THE BASIS POINT

October BLS.

 

Inside the BLS Employment Situation Report


For several years I have been writing this numerically detailed analysis of the BLS Employment Situation Report. I remain massively frustrated at the absolutely poor mainstream reporting of the jobs report.

This is my monthly look inside the BLS Employment Situation Report. There are two BLS Surveys: the Establishment and the Household. Establishment surveys about 141,000 businesses and government agencies, representing approximately 486,000 individual worksites. It is taken each month during the week which includes the 12th of the month. Household is a survey of 60,000 households taken each month during the week which includes the 12th of the month.

Each item below is suffixed with (H) if it is from the Household Survey, (E) if it is from the Establishment Survey, and (B) if it is from both.

– Nominal Nonfarm jobs, seasonally adjusted, was +161,000 (E). Revisions to the two previous months added 44,000 making the total increase (seasonally adjusted) since the last report 205,000.

Not seasonally adjusted data was +899,000.

– the size of the civilian noninstitutional adult population increased by 230,000 to 254,321,000 (H).

– 4195,000 fewer people were in the labor force last month. These are people who are now working or, at least, state that they are looking for jobs (H). Year/year Labor Force was +2,616,000.

With a labor participation rate of 62.8% 144,400 more jobs were necessary to keep pace with population growth. With the adjustments for the previous 2 months we had 61,000 more population-adjusted jobs.

The Labor Participation Rate fell from 62.9% to 62.8%. It was 62.5% a year ago. It peaked at 67.3% in April 2000. While much of the downward trend in Participation Rate is demographic (aging population) the underlying fact is that this smaller participating percentage is going to have to carry the economy and generate tax revenue to pay for the increasing cost of Social Security and Medicare.

– Nominal job growth last month was 205,000. This accounts for the changes for the 2 previous months.
– the Unemployment Rate was rose from 5.0% to 4.9%. It was 5.0% a year ago.(B)
– Average hourly earnings was $25.92 up from the previous month’s $25.82. (E)
– Average work week was the same . (E)
– Private jobs were +142,000 (without adjustments for previous 2 months). Government jobs were +19,000. (E).

– Good producing jobs were unchanged. The two previous months were revised to -26,000 and +14,000 (E).
-The labor participation rate (percent of adult noninstitutionalized population who are part of the labor force) was 62.8%. It was 62.5% a year ago. (H) This, not the unemployment rate, is the number which should get everyone’s attention. It is this 62.8% of the adult noninstitutionalized population who get pay checks and contribute to GDP.
Last month BLS measured 4 sets of people entering or leaving the jobs market:
– Job losers and persons who completed temporary jobs was 3,749,000 down 218,000 from previous month’s Job Losers and down 195,000 year-on-year. (H)

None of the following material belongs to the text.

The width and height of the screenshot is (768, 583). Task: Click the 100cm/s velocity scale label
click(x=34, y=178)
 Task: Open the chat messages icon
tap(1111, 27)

– Job leavers was 949,000. This includes anyone who retired or voluntarily left working. This is up 56,000 from previous month and up 159,000 year-on-year. (H)

-Reentrants was 2,354,000. Reentrants are previously employed people who were looking for a job and found one. This was +21,000 from the previous month and -81,000 year-on-year.(H)

-New entrants were 793,000. These are people who never worked before and who are entering the labor force for the first time. This was -12,000 from previous month and -19,000 year-on-year.

One line in the BLS Report is termed “people employed part-time for economic reasons.” These are people who want to work full time but their employer, for whatever reason, decide to employ them only part-time. In this month’s report this figure was down 5,000 at 5,889,000.
Professional and Business added 43,000. Health care and Social Services added 31,000..
Average hours worked for men was 41.0 hours/week. Average hours worked for women was 35.7. That is a 15% difference and remains the largest source of the gender pay gap. http://www.bls.gov/web/empsit/cpseea27.htm

Note that BLS measure jobs not people working. If you go to FRED at the St. Louis Fed you can see that the number of multiple job holders is October was 8,050,000 up from 7,846,000 in September. If those numbers are accurate the it is the case that the number of people working actually declined. The BLS Establishment survey counts jobs not people working. The entire increase in the headline is due not to more people working but to more people holding more than one job.

Thus far in 2016, employment growth has averaged 181,000 per month, compared with an average monthly increase of 229,000 in 2015.

The media hype that this report was good is deceptive. 1) Most of the gain could be offset by population growth 2) There were more people working 2 jobs which explains the entire nominal gain 3) monthly jobs growth is year is 21% less that last year.